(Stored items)
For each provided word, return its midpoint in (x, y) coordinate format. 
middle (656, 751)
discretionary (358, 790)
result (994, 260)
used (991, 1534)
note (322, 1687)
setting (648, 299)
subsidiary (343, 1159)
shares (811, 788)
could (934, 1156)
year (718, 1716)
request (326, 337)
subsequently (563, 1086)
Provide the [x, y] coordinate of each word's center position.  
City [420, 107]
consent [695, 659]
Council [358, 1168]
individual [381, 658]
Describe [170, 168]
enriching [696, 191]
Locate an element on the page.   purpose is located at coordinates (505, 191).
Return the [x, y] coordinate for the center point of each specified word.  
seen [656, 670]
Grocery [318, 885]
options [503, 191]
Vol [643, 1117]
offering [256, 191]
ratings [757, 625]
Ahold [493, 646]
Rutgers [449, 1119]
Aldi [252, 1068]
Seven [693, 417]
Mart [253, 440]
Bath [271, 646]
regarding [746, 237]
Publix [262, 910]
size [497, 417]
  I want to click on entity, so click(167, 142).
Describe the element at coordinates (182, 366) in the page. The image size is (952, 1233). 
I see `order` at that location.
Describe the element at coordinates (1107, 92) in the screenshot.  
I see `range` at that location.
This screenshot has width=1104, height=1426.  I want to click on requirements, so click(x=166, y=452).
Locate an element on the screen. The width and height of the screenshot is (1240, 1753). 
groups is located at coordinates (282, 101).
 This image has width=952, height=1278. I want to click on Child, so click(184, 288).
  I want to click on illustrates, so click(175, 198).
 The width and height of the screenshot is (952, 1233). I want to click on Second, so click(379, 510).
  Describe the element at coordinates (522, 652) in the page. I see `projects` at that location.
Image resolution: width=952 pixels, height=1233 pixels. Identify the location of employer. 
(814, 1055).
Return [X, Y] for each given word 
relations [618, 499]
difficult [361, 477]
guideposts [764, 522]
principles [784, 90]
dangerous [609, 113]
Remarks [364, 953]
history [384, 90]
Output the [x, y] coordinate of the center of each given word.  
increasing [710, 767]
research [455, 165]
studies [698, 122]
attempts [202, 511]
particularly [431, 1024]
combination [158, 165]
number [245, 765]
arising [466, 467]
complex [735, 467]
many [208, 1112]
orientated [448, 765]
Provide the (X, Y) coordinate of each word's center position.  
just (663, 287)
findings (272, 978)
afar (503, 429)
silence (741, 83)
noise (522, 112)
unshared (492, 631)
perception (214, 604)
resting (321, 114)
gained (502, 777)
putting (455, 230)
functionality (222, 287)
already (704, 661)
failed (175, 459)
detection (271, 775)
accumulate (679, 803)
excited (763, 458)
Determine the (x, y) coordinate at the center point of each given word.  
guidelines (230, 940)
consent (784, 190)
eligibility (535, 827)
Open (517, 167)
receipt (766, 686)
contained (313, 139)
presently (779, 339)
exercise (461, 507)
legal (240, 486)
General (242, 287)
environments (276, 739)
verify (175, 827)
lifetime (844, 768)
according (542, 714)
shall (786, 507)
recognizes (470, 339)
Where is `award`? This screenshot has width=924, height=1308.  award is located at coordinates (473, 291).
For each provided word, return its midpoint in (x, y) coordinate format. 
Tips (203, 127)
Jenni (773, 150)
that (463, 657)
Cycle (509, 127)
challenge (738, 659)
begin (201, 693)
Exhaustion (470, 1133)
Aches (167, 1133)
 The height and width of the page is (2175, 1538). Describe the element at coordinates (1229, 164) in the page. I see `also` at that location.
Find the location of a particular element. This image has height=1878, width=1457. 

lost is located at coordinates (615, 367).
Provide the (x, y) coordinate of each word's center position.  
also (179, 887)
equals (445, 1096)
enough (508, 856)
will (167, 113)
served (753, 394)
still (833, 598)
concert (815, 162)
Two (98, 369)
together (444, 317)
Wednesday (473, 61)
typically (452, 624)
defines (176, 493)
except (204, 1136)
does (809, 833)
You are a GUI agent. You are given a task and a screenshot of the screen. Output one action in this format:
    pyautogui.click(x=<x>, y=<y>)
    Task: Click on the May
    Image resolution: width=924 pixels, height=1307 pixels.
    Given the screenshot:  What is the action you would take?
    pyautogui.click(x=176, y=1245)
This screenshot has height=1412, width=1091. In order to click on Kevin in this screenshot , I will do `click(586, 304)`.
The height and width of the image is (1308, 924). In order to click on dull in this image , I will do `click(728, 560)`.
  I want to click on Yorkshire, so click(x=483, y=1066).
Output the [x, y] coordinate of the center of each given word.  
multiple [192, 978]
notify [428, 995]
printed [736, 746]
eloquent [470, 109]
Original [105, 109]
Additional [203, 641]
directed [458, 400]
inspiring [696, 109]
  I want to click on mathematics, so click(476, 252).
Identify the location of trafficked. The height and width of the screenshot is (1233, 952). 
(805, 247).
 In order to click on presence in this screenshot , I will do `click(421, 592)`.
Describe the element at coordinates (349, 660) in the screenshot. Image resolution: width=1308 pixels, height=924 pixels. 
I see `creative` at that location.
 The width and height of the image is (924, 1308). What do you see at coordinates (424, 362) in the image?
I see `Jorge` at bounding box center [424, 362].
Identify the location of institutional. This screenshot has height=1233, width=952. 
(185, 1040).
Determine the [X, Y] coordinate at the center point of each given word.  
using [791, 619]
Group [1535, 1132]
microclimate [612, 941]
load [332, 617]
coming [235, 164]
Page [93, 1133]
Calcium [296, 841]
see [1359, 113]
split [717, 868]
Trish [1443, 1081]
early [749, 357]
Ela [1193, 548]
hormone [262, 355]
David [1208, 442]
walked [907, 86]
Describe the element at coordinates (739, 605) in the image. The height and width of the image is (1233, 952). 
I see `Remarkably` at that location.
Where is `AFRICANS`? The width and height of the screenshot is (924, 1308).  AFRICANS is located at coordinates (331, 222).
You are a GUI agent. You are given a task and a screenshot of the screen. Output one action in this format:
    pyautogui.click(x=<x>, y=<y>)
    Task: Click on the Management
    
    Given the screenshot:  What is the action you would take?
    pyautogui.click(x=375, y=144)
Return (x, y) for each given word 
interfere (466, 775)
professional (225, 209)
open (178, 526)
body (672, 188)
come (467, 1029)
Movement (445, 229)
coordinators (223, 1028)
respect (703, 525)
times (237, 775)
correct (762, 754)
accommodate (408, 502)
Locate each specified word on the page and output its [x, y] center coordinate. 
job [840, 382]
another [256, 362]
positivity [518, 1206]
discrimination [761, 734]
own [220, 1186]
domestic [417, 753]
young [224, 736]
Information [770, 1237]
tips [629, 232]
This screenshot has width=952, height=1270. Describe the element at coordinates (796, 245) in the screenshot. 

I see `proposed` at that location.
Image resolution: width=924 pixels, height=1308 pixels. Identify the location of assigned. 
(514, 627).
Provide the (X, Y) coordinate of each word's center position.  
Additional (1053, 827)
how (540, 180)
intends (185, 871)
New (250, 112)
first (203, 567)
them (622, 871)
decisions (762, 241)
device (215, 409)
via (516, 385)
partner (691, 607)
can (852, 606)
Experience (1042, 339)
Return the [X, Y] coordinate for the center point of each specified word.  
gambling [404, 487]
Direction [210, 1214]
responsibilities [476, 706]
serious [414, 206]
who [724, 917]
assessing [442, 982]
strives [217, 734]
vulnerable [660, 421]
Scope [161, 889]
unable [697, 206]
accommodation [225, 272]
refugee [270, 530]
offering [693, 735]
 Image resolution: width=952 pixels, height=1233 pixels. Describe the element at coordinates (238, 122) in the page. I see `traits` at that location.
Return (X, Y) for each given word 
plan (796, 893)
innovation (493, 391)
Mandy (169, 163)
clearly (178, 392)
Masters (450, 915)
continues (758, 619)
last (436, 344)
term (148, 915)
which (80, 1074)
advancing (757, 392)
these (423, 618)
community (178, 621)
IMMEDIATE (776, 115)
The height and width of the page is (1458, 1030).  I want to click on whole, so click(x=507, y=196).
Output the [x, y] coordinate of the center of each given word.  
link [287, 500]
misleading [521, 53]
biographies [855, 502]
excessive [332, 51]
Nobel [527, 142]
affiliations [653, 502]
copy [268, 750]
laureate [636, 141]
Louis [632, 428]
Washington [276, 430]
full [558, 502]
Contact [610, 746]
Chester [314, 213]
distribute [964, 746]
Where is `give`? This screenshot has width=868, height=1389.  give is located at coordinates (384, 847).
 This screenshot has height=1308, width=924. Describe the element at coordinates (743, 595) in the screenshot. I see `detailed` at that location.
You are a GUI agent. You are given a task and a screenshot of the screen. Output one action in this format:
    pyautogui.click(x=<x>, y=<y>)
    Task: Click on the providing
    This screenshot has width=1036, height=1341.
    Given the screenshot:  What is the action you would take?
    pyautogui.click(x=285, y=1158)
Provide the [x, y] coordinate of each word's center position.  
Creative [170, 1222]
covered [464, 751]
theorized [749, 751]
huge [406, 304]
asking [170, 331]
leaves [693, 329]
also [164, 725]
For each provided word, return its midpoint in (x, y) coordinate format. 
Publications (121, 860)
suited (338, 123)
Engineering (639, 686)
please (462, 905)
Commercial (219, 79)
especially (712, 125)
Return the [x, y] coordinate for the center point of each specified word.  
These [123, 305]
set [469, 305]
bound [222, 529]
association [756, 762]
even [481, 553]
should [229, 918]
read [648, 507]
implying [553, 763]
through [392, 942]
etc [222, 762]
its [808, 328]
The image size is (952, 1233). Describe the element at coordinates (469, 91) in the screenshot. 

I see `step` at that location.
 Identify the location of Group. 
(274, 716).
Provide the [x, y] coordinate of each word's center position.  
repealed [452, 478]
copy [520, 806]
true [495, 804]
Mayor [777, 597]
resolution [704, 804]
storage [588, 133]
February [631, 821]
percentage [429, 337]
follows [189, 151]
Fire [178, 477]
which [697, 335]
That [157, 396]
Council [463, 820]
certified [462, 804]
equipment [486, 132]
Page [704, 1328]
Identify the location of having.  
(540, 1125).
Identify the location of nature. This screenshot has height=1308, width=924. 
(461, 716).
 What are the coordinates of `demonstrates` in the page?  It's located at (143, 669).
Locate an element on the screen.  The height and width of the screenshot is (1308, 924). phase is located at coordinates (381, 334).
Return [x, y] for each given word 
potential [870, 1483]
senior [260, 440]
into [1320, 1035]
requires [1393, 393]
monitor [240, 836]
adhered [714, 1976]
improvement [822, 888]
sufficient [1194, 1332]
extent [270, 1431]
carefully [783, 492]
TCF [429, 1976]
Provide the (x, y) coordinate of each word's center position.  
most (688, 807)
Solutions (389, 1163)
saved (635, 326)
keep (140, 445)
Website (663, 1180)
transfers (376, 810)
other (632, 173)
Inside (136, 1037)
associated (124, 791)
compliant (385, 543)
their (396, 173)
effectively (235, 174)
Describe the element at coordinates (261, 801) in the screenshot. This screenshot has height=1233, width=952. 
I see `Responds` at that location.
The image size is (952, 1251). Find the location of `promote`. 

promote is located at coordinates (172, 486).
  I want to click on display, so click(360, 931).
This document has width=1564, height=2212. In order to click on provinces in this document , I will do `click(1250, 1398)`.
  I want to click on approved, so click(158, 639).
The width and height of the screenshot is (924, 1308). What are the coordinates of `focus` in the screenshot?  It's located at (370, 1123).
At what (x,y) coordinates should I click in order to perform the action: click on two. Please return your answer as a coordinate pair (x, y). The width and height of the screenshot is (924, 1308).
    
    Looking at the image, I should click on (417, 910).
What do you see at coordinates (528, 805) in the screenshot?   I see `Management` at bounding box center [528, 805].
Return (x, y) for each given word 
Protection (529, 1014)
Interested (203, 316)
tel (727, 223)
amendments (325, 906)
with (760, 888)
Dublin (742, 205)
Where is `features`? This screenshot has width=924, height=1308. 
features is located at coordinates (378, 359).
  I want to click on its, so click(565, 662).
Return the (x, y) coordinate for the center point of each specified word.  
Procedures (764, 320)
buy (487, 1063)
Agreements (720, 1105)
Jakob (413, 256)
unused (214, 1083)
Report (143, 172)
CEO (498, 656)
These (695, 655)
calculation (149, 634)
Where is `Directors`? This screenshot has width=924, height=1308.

- YOUR GOAL:
Put the stretch of the listing from the line that contains "Washington [276, 430]" through the line that contains "please (462, 905)" into a numbered list, leaving out any blank lines.

- COMPLETE OUTPUT:
1. Washington [276, 430]
2. full [558, 502]
3. Contact [610, 746]
4. Chester [314, 213]
5. distribute [964, 746]
6. Where is `give`? This screenshot has width=868, height=1389.  give is located at coordinates (384, 847).
7.  This screenshot has height=1308, width=924. Describe the element at coordinates (743, 595) in the screenshot. I see `detailed` at that location.
8. You are a GUI agent. You are given a task and a screenshot of the screen. Output one action in this format:
9.     pyautogui.click(x=<x>, y=<y>)
10.     Task: Click on the providing
11.     This screenshot has width=1036, height=1341.
12.     Given the screenshot:  What is the action you would take?
13.     pyautogui.click(x=285, y=1158)
14. Provide the [x, y] coordinate of each word's center position.  
15. Creative [170, 1222]
16. covered [464, 751]
17. theorized [749, 751]
18. huge [406, 304]
19. asking [170, 331]
20. leaves [693, 329]
21. also [164, 725]
22. For each provided word, return its midpoint in (x, y) coordinate format. 
23. Publications (121, 860)
24. suited (338, 123)
25. Engineering (639, 686)
26. please (462, 905)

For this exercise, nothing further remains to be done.